### Your goal
Transcribe the line that contains "Where should I" and every line after it to the end of the records, exactly and nothing else. Skip the pictures.

#### Records supplied

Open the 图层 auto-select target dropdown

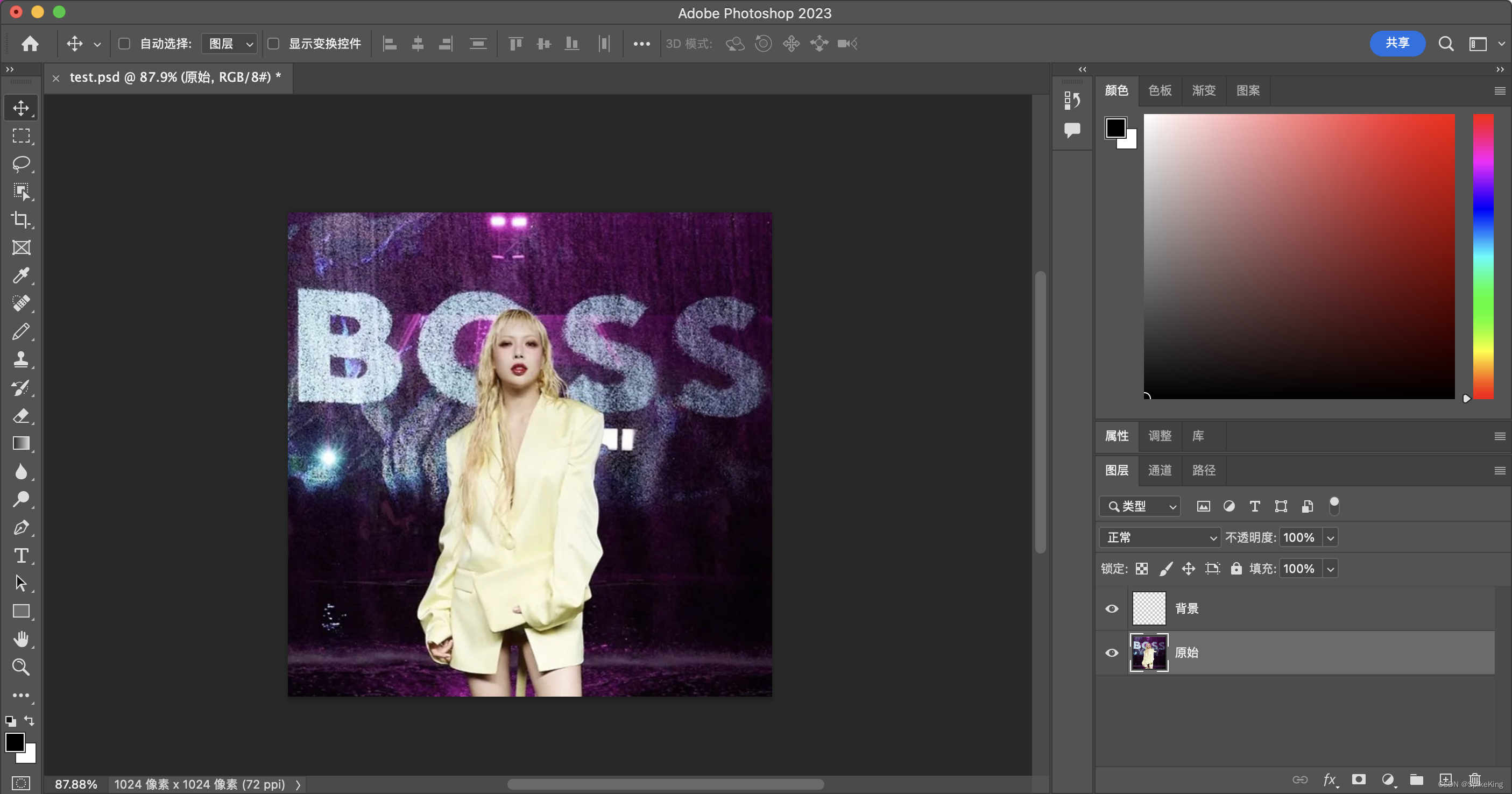[229, 44]
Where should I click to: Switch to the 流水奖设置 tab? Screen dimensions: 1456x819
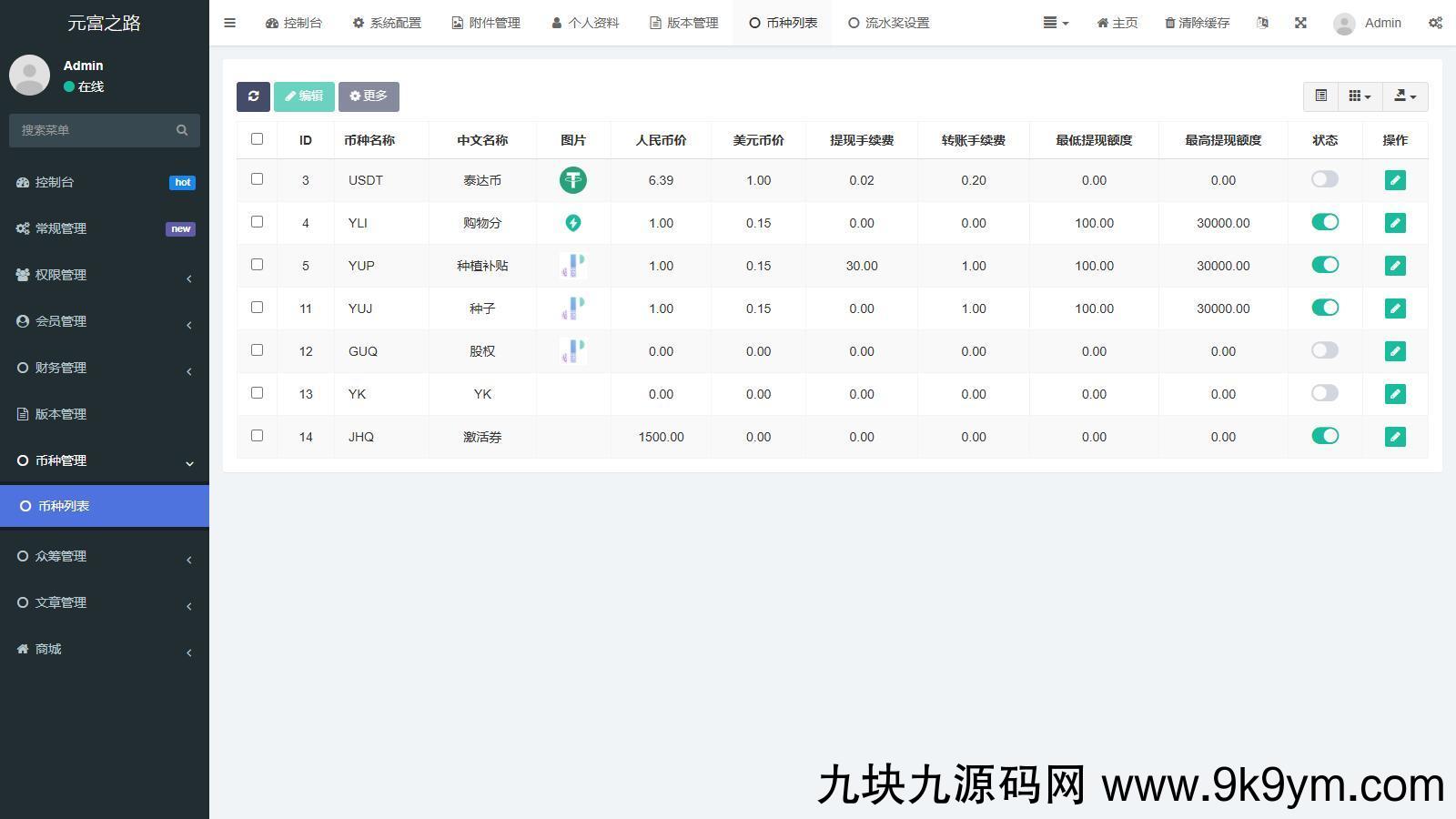point(889,23)
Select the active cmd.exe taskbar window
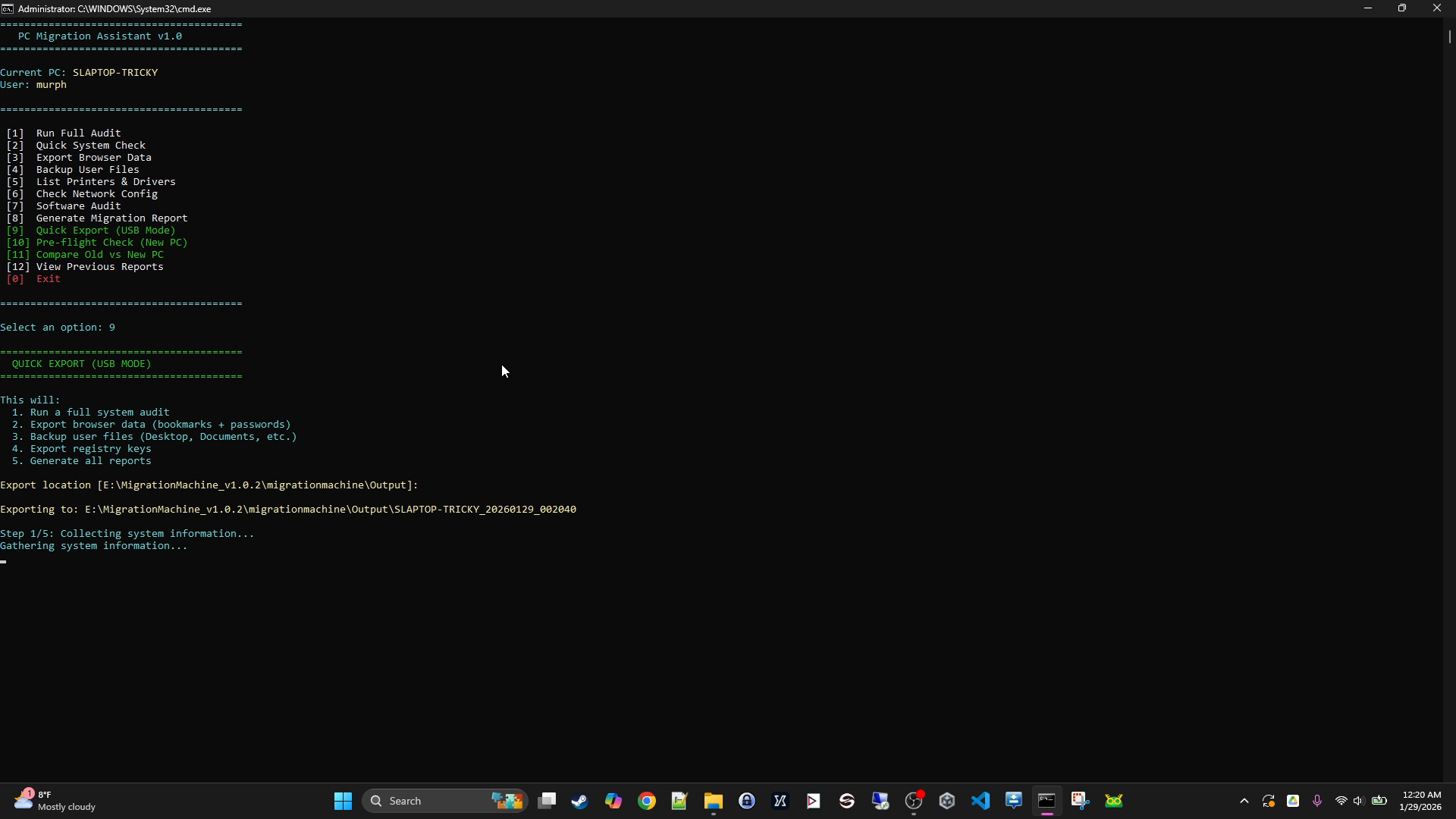1456x819 pixels. (1047, 801)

########

### Solution to this problem
Where should I click to: Switch to the 流水奖设置 tab? Screen dimensions: 1456x819
point(889,23)
Select the active cmd.exe taskbar window
1456x819 pixels. (1047, 801)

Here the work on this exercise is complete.